Generals Cleburne, Forrest & Govan
Spring Hill, Tennessee - November 29, 1864
Spearheading General John B. Hood's Franklin-Nashville campaign against Federal forces in Tennessee, the combat veterans under the command of General Nathan Bedford Forrest and General Patrick Cleburne were among the best fighters in the Southern Army. Cleburne had been referred to as the "Stonewall Jackson of the West", and Forrest was known as the "Wizard of the Saddle". The two commanders were at the height of their military prowess in November 1864, and side by side at the crossroads of Spring Hill they appeared invincible.

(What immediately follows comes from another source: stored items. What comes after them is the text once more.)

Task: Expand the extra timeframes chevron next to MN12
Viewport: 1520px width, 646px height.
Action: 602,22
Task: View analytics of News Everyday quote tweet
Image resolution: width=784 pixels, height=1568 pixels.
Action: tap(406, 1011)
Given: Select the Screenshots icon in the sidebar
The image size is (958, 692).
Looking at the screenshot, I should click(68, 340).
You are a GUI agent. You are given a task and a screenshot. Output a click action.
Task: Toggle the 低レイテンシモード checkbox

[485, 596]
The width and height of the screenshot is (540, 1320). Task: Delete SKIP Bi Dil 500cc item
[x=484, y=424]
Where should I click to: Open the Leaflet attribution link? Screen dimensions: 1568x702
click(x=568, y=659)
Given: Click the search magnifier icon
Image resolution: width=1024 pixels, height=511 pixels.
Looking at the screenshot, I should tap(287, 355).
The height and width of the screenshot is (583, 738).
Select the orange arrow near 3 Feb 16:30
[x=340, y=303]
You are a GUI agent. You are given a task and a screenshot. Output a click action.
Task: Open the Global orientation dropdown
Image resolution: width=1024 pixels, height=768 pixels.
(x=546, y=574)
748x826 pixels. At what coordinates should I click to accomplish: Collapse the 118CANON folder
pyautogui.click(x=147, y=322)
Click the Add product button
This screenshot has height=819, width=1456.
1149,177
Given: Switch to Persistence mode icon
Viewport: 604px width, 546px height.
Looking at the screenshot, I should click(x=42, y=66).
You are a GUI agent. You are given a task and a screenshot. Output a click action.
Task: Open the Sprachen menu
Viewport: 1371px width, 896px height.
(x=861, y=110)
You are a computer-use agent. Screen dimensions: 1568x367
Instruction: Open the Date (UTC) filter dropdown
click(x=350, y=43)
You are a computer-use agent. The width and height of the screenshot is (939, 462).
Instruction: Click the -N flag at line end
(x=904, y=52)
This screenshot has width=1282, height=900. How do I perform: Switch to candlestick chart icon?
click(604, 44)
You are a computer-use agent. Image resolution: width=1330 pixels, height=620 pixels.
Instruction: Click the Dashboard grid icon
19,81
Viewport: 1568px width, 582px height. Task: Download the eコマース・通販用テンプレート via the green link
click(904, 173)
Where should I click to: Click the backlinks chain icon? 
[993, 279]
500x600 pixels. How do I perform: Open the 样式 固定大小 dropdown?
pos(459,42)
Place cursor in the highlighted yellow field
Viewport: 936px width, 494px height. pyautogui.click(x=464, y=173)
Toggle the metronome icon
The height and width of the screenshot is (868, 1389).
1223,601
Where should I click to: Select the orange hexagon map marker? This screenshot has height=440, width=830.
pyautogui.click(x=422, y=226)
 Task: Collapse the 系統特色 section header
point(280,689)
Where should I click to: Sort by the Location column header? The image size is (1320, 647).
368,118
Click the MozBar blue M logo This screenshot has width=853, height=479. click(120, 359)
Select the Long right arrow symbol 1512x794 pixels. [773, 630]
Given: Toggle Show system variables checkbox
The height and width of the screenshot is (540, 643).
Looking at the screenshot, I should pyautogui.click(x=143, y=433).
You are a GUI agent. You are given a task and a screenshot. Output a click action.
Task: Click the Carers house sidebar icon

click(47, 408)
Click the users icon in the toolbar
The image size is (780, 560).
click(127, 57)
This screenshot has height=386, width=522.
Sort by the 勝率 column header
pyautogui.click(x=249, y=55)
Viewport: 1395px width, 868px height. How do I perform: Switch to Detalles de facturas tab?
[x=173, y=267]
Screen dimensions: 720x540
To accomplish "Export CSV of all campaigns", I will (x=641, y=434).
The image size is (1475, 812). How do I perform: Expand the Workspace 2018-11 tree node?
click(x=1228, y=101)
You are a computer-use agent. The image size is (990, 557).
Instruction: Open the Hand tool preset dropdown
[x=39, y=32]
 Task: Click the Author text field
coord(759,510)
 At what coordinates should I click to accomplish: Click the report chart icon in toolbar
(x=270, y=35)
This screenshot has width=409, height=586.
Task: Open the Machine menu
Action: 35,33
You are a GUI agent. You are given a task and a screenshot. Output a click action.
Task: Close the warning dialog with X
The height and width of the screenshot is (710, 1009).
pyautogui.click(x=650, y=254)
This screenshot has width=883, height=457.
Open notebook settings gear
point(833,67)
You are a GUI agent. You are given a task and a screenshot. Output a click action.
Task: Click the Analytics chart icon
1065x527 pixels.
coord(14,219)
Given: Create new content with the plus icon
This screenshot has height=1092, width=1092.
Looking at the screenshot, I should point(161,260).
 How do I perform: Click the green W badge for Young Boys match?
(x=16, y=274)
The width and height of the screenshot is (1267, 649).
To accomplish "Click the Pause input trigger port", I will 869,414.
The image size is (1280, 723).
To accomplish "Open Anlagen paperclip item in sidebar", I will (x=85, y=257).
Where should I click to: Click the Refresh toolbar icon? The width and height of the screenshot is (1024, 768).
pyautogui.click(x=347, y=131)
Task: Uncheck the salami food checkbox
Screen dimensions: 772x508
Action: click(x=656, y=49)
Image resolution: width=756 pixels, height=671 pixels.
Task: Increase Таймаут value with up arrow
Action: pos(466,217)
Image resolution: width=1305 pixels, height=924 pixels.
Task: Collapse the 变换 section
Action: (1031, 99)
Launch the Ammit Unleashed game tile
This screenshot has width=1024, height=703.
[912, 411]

Federal General John M. Schofield commanding two army corps was retreating from Columbia through Spring Hill, to Franklin. General Forrest, like he had done so many times before against Federal forces, outmaneuvered Schofield during the march, and cut in behind him at Spring Hill, presenting the opportunity to take the whole Union force out of action. The Federals seemed to realize the danger they were in as US Col. Stone wrote, "The possession of Spring Hill would not only shut out the Union Army from the roads to Nashville, but would effectually bar the way in every direction."
On the 28th, the day before the Battle of Spring Hill, Cleburne called his troops together for what would be the last time. Addressing them in his rich Irish brogue, he vowed he would rather die than surrender. General Forrest had tremendous respect and admiration for his friend General Cleburne and once said at the Battle of Chickamauga, "Do you see that large body of infantry marching this way in columns of fours? That is General Pat Cleburne's division; Hell will break loose in Georgia in about fifteen minutes."
At about 4:15 pm on the 29th of November, to the shouts of their men, General Forrest and General Cleburne rode together with swords drawn and called the troops to action and to "Form Brigades!" Hell was about to break loose in Tennessee.